Data section:
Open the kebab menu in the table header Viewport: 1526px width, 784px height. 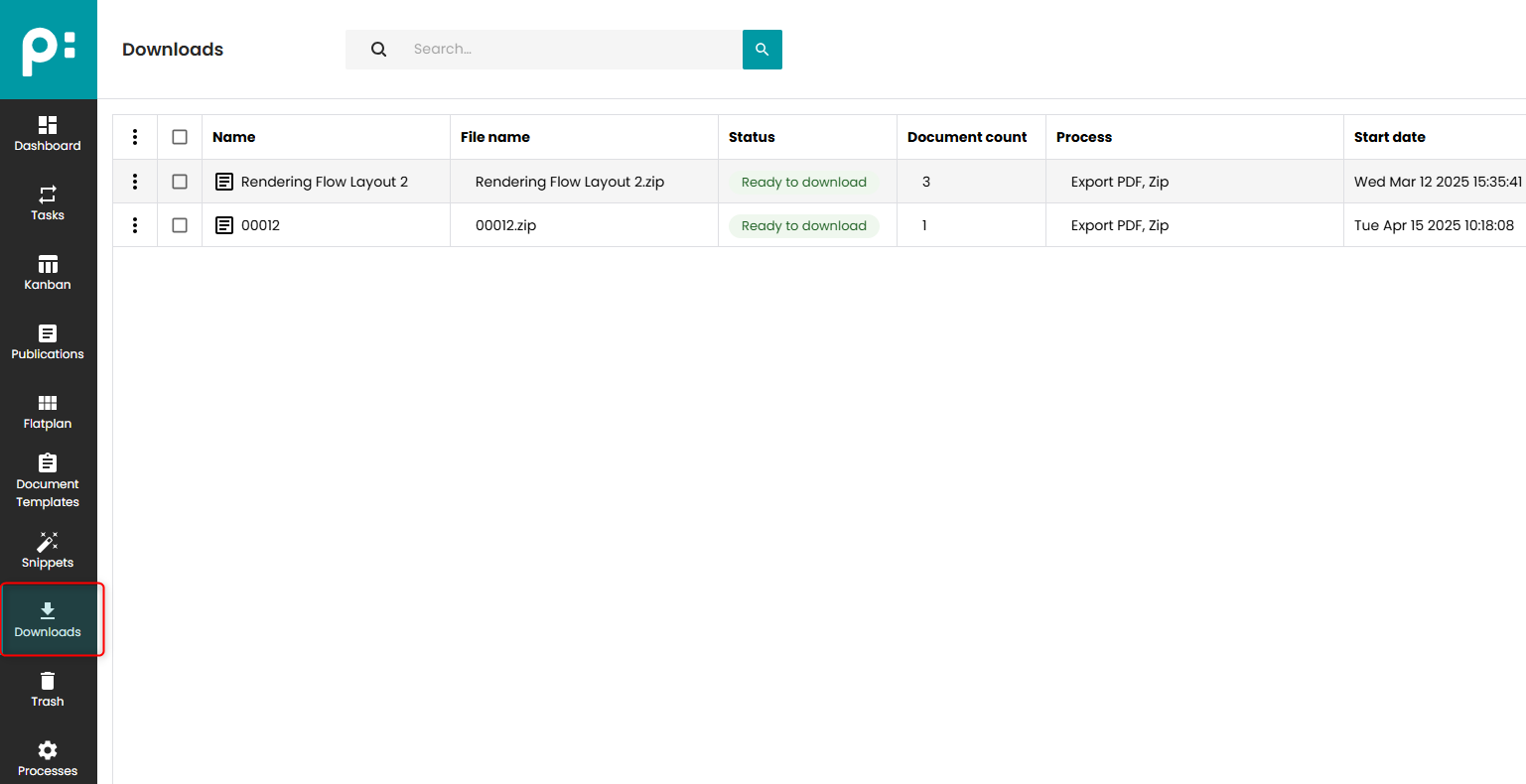(135, 136)
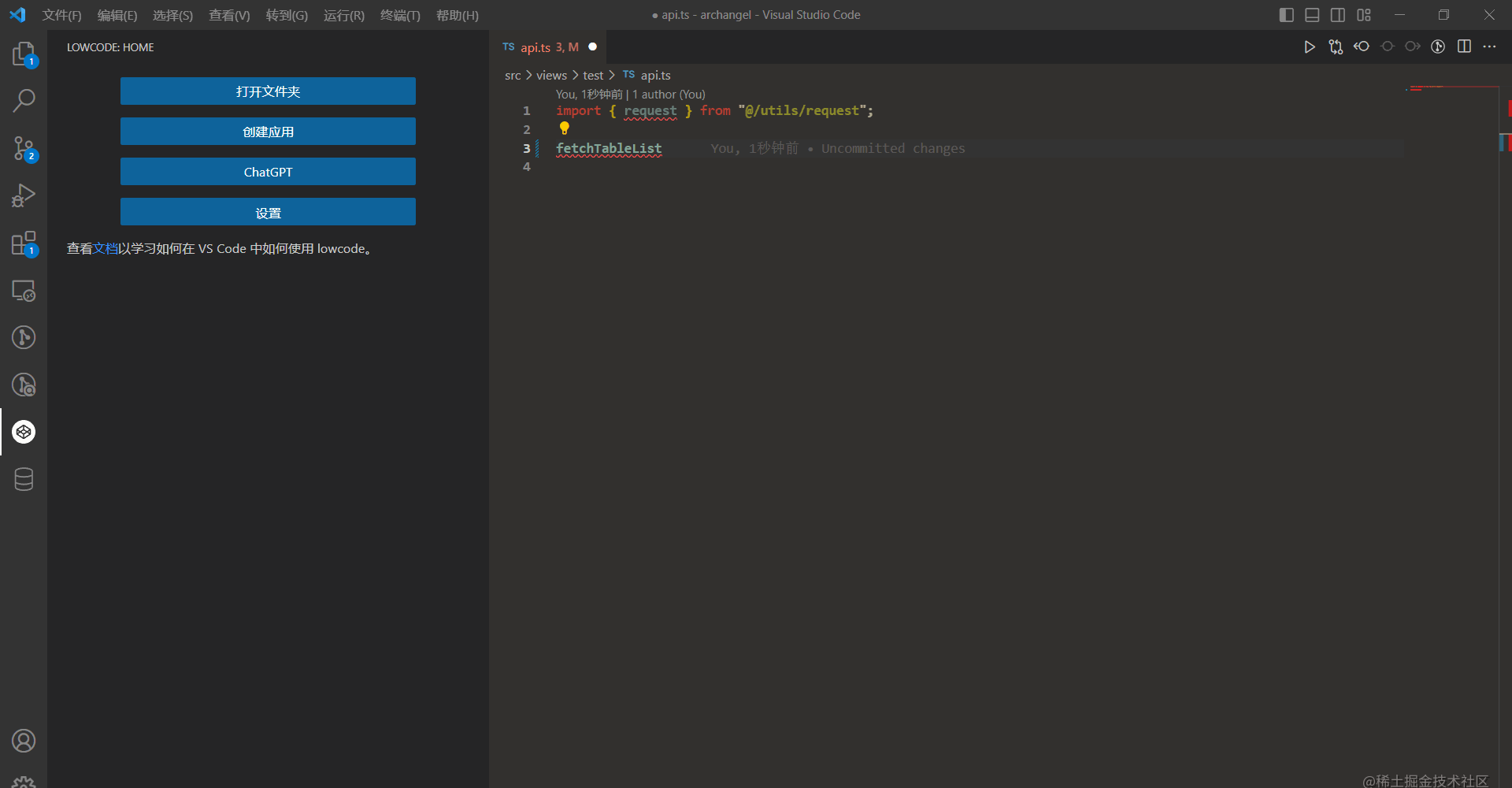Toggle the primary sidebar layout icon

pos(1287,15)
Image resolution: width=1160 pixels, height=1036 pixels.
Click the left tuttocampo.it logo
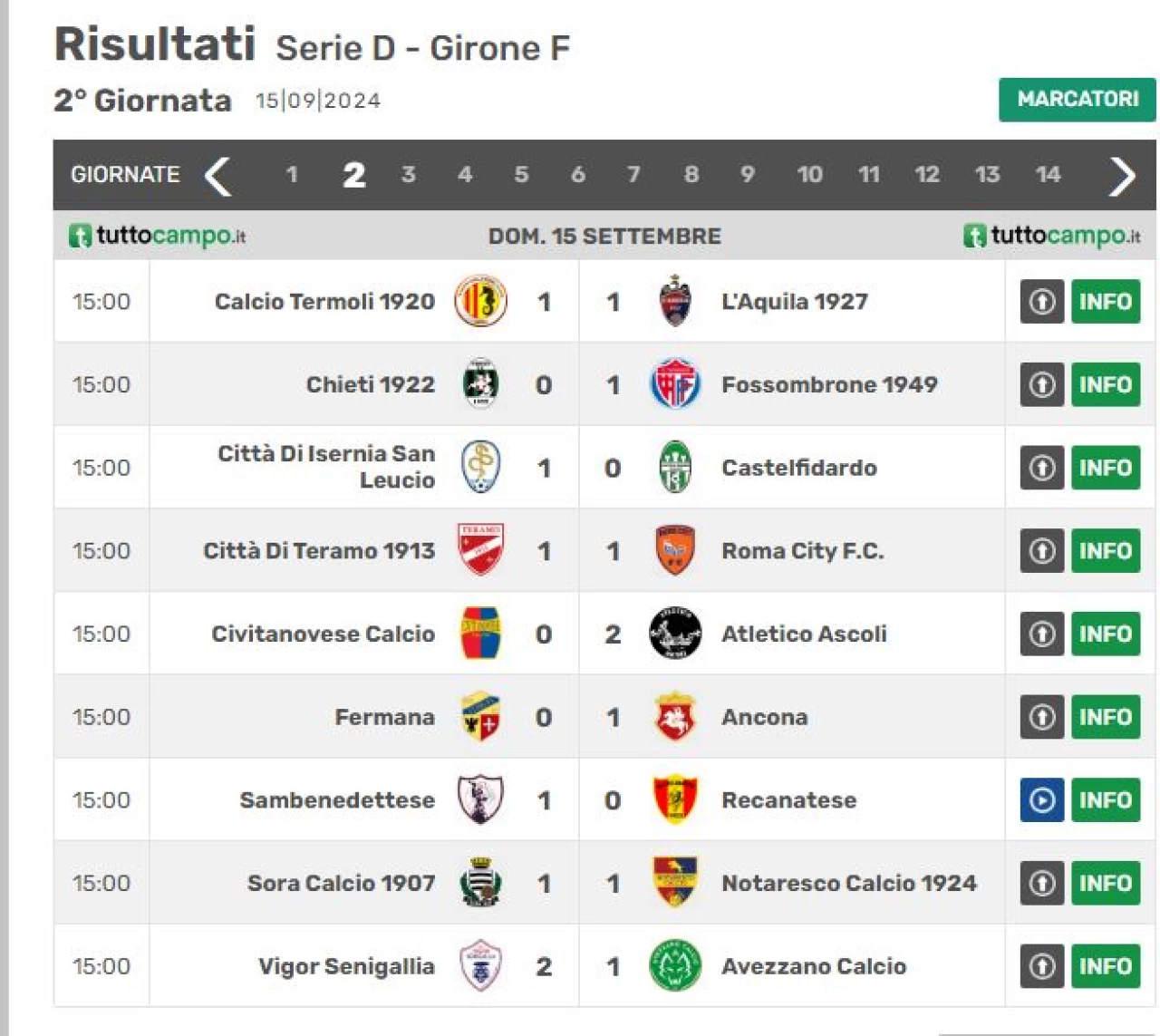click(x=157, y=236)
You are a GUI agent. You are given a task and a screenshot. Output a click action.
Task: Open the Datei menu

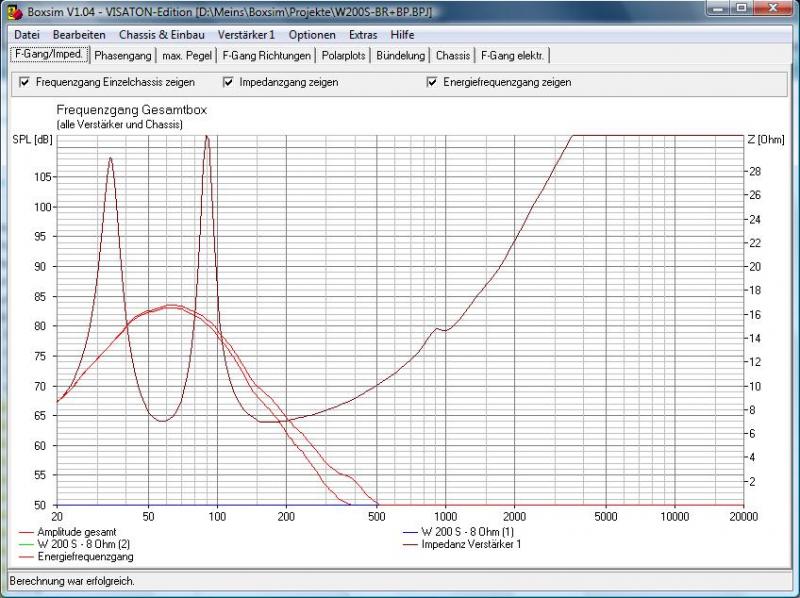point(26,34)
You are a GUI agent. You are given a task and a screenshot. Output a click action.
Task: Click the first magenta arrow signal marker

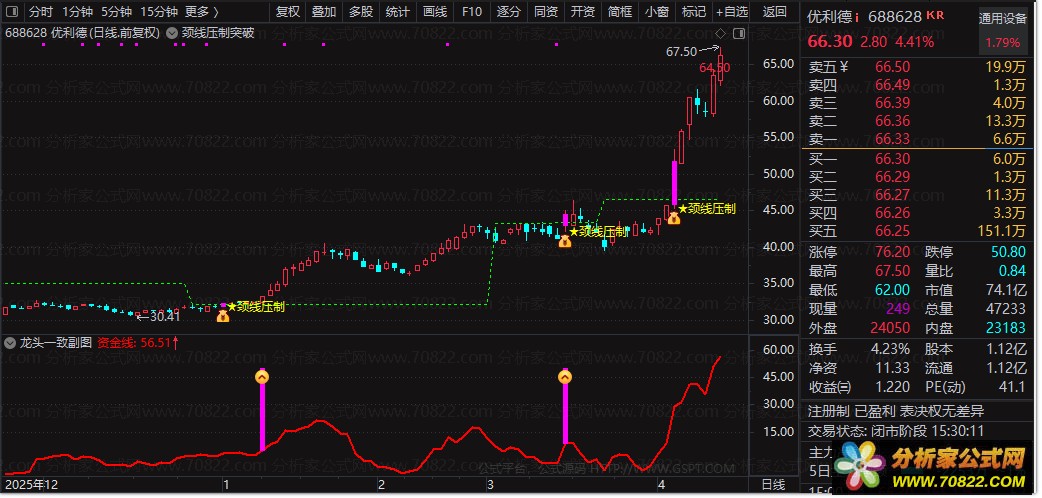coord(262,377)
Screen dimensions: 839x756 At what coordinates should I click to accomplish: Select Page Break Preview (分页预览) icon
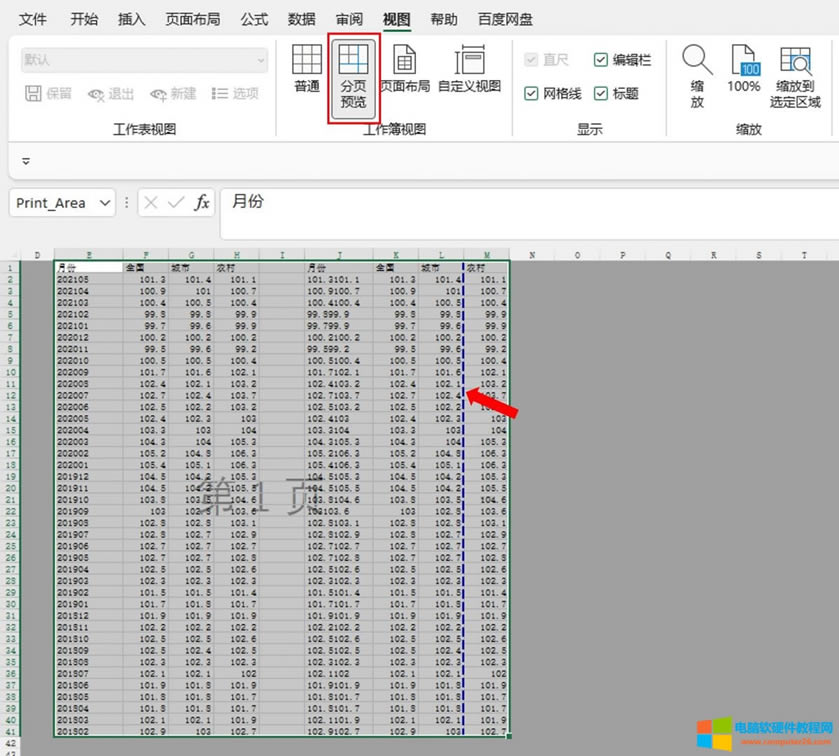(353, 76)
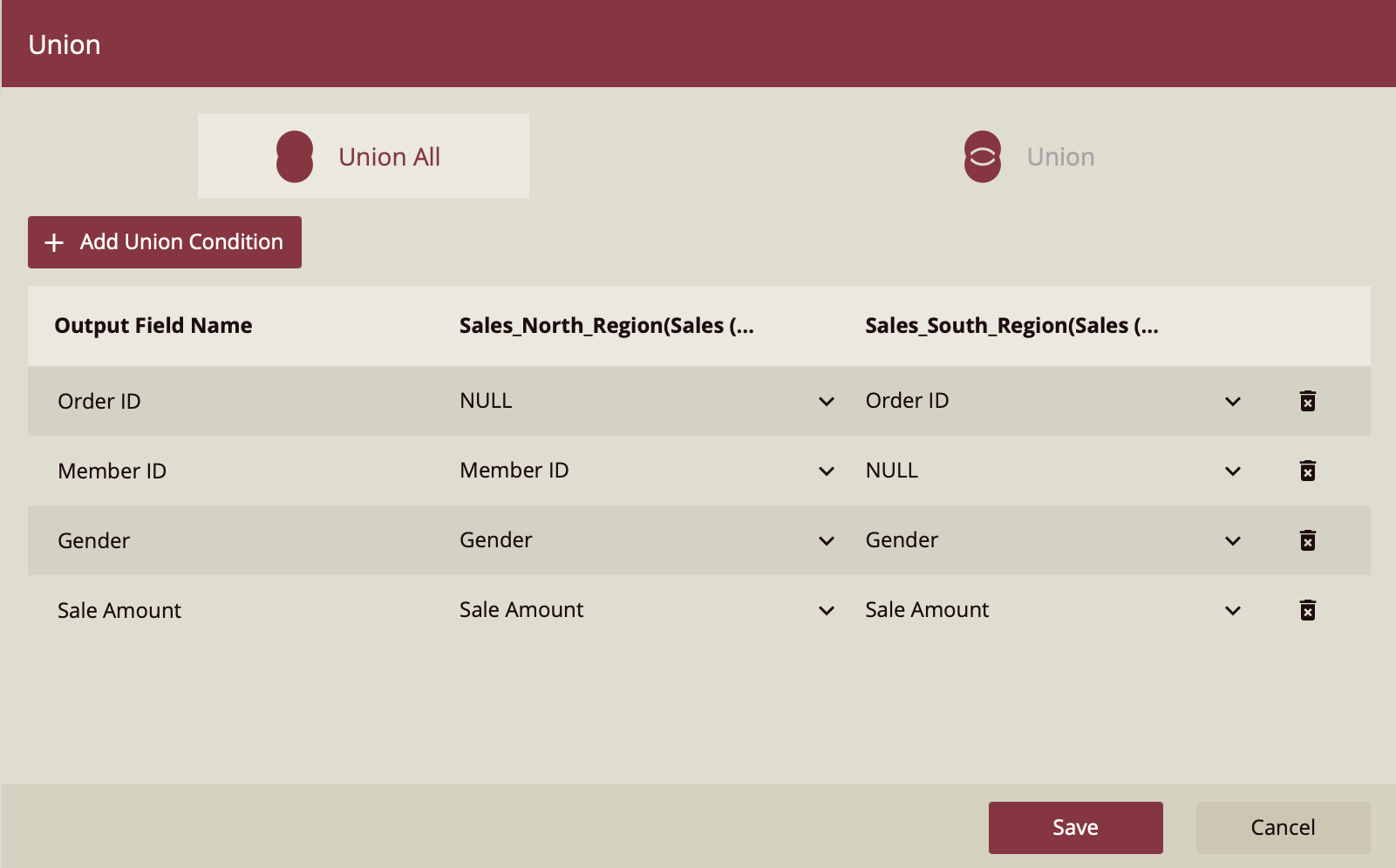Switch to the Union mode

pos(1059,157)
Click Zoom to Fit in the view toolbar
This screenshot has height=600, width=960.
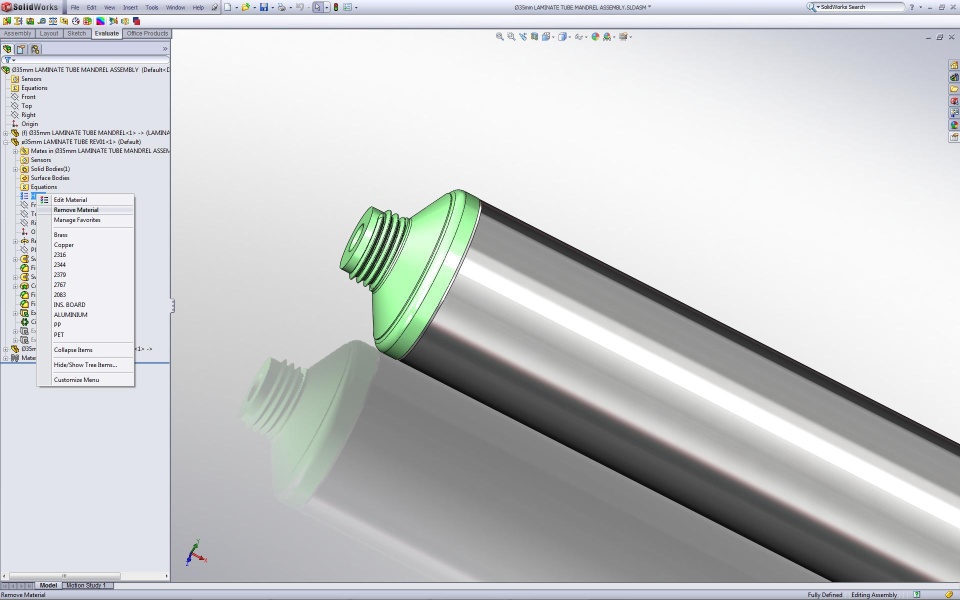(x=500, y=37)
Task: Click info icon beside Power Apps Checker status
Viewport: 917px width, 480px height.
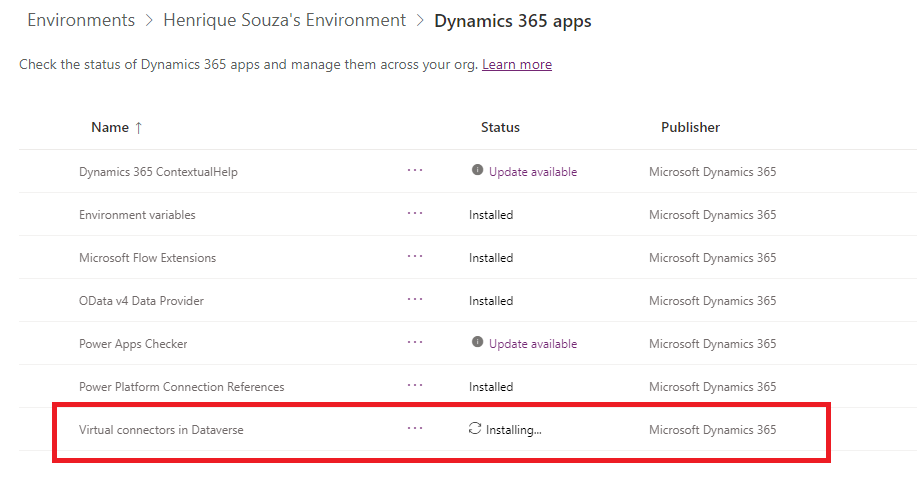Action: pos(477,341)
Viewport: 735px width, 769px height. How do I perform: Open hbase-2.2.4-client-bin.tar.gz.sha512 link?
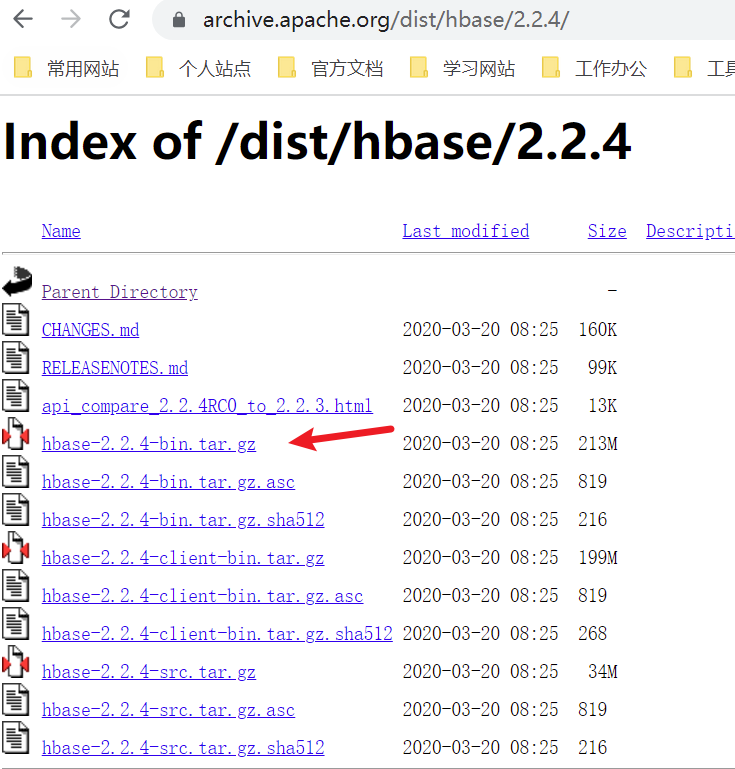coord(217,634)
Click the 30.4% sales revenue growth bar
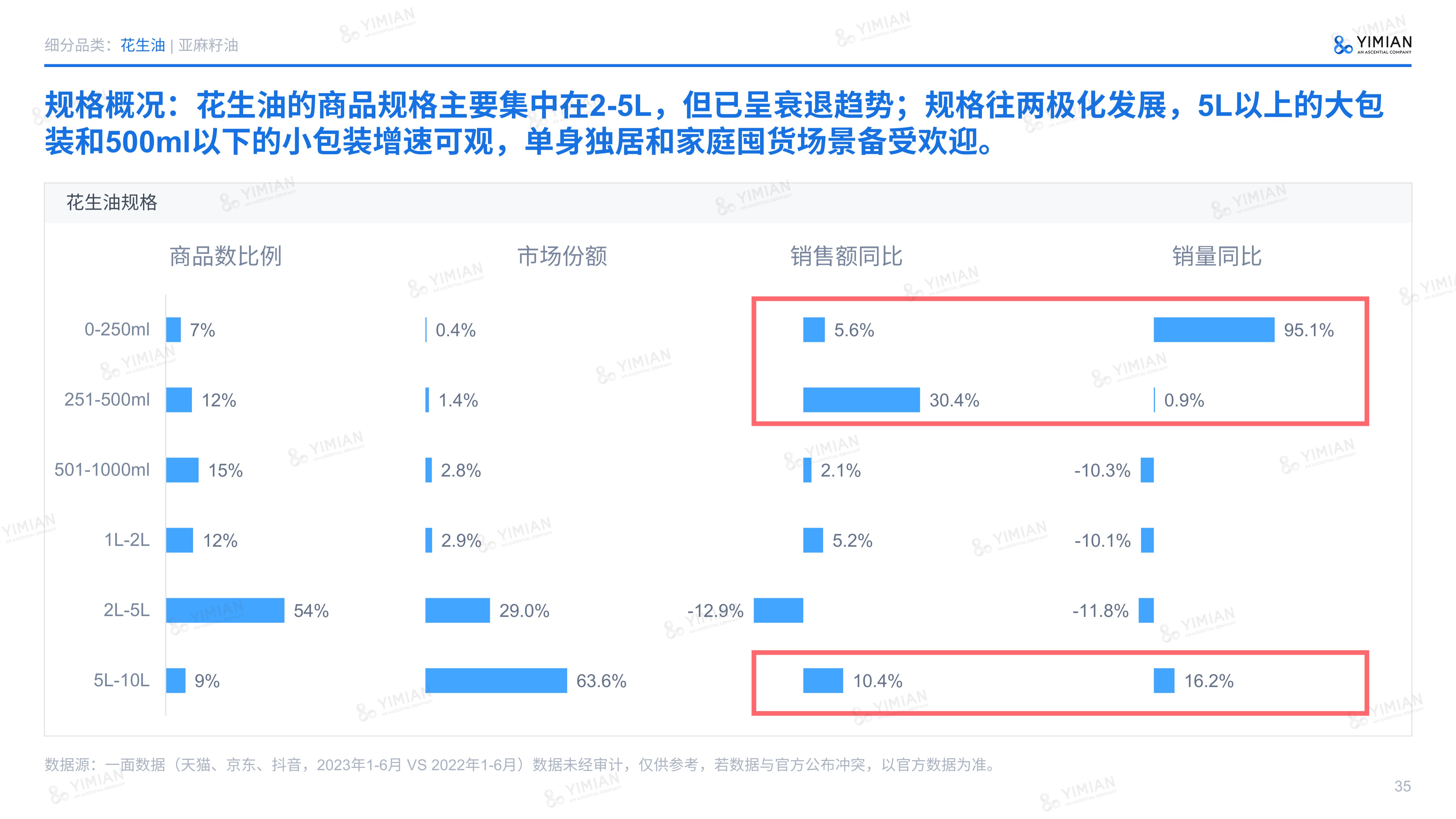Image resolution: width=1456 pixels, height=819 pixels. [x=861, y=400]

About this exercise:
Leave every picture out and retype exactly the lines of the records above from the one holding "Viewport: 917px width, 480px height." through the last, both ends included and nothing besides.

Written reply:
Viewport: 917px width, 480px height.
Action: pos(477,341)
Viewport: 735px width, 769px height. How do I perform: Open hbase-2.2.4-client-bin.tar.gz.sha512 link?
coord(217,634)
Click the 30.4% sales revenue growth bar
Image resolution: width=1456 pixels, height=819 pixels. [x=861, y=400]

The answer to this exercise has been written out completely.